Ora l’uomo è tornato libero, almeno per ora, visto che in Russia i diritti delle persone lgbtq sono calpestati quotidianamente. Secondo alcune fonti di informazione, a Tula, l’attivista gay sarebbe stato pesantemente minacciato dalle autorità e forse anche drogato con dell’acqua che ha bevuto. Si sapranno i dettagli e la storia di questo arresto, visto che lo stesso Nikolaij ha precisato che parlerà, denunciando pubblicamente l’accaduto.

Dal novembre 2001, da quando cioè ha presentato all’Università statale di Mosca una ricerca sullo status giuridico delle minoranze sessuali come tesi scientifica, Alekseev, è stato boicottato dalle autorità politiche, costretto a lasciare il suo posto, nonostante abbia fatto ricorso alla Corte di Giustizia contro l’Università. Scrittore e giornalista, è diventato un punto di riferimento per le persone lgbtq russe, nel 2005 quando lanciò il Progetto Gayrussia.ru.
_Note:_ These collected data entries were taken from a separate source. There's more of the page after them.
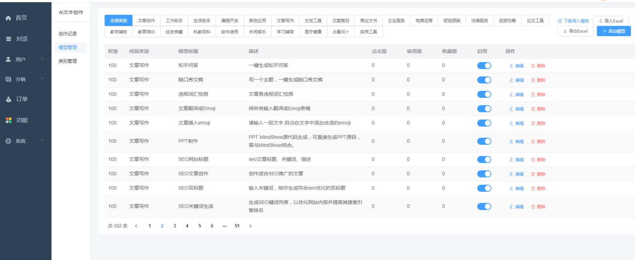Turn off the 文章插入emoji enable switch
The image size is (635, 260).
tap(484, 123)
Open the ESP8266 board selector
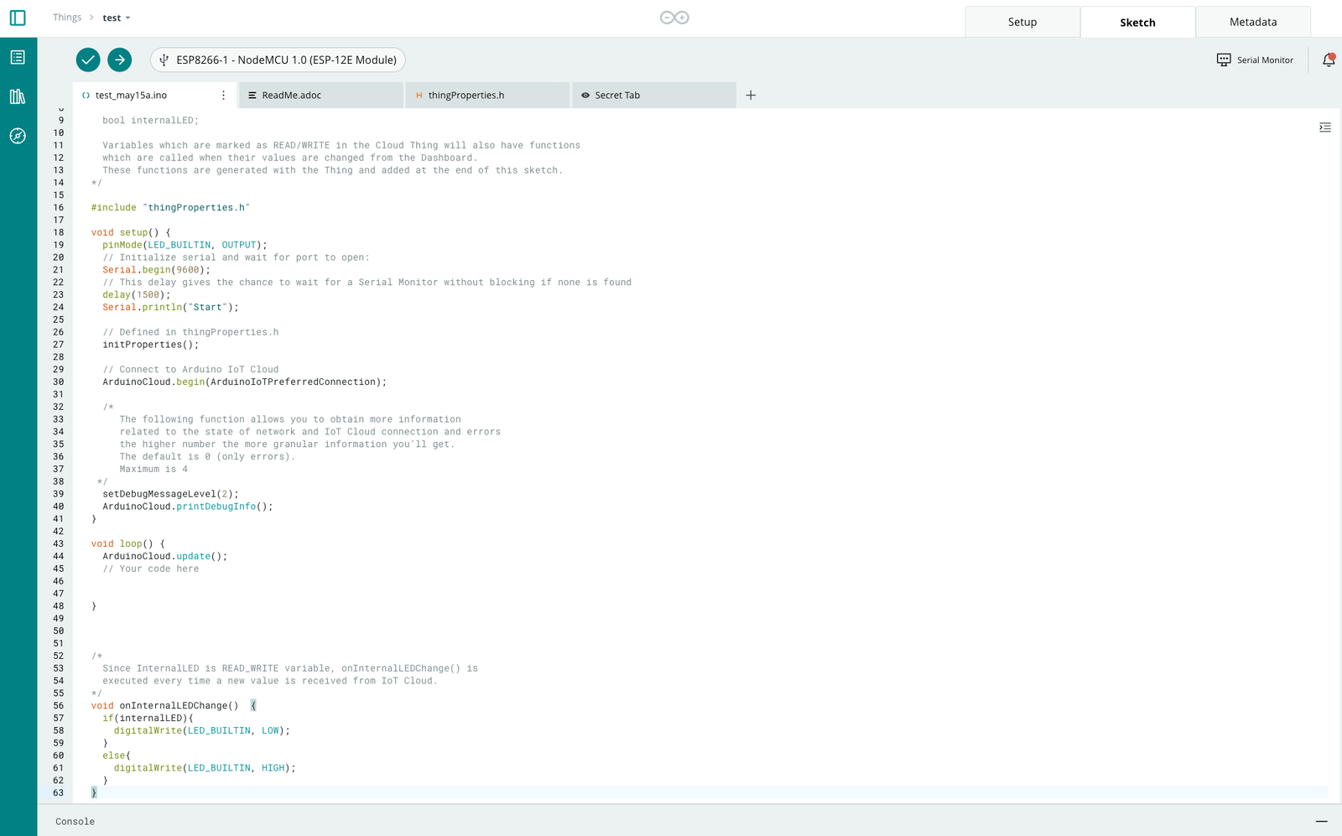This screenshot has width=1342, height=836. tap(278, 60)
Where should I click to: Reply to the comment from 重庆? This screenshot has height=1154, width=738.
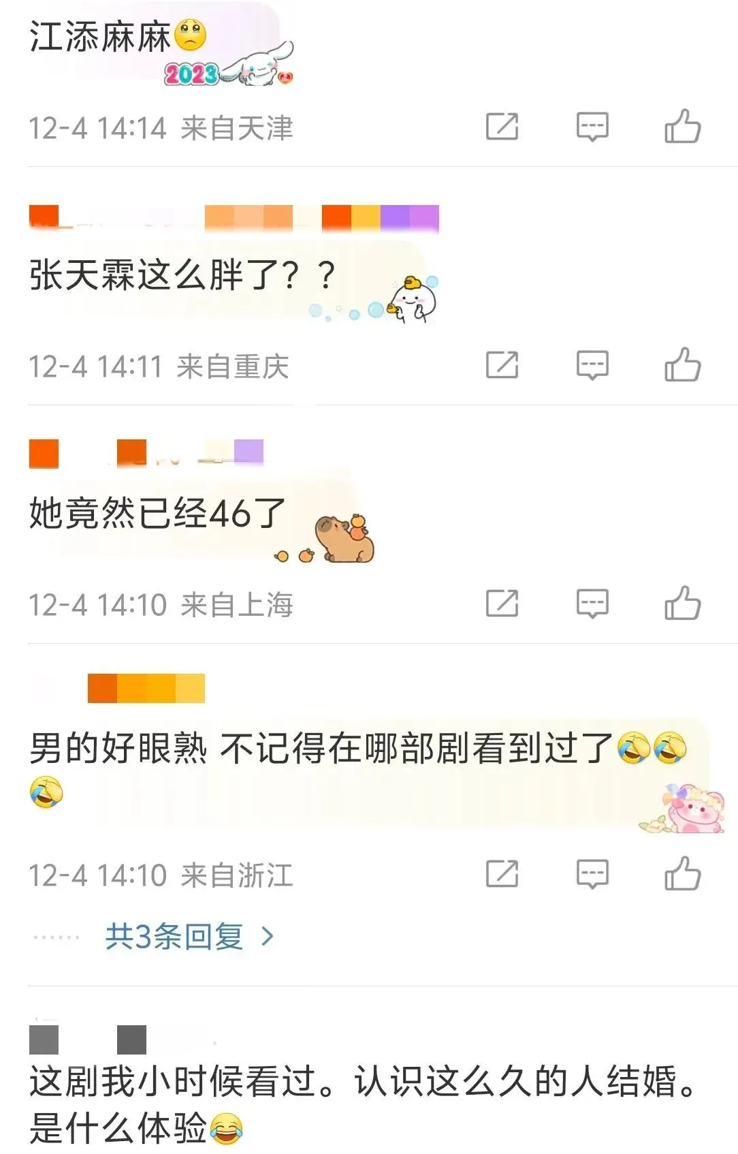coord(592,365)
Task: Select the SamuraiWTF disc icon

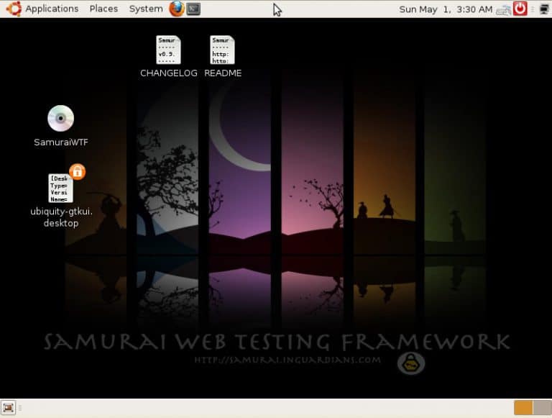Action: pos(60,119)
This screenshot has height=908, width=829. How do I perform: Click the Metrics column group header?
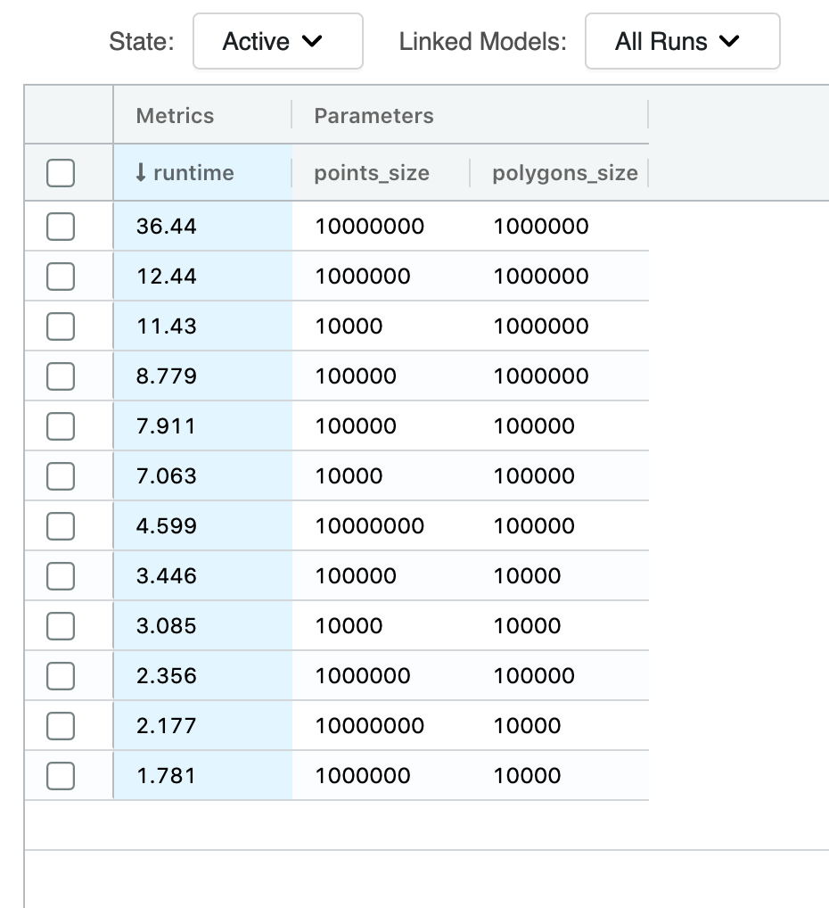tap(175, 115)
La scrittura non bastava più, serviva l’attivismo sul campo, la piazza come denuncia contro la repressione verso le minoranze sessuali e il divieto di svolgere i Gay Pride. Nei giorni successivi al suo arresto, la Bielorussia Interfax News Agency, aveva scritto che Alekseev stava andando in Biellorussia a chiedere asilo politico. Nulla di vero secondo gli attivisti gay e lo stesso Alekseev che nega di essersi mai recato a Minsk. La liberazione è avvenuta dopo che nei giorni scorsi si era tenuta una manifestazione di solidarietà davanti all’Ambasciata russa a Berlino, la protesta di un deputato britannico e le telefonate che a migliaia hanno intasato le linee telefoniche dell’Ambasciata russa in Usa.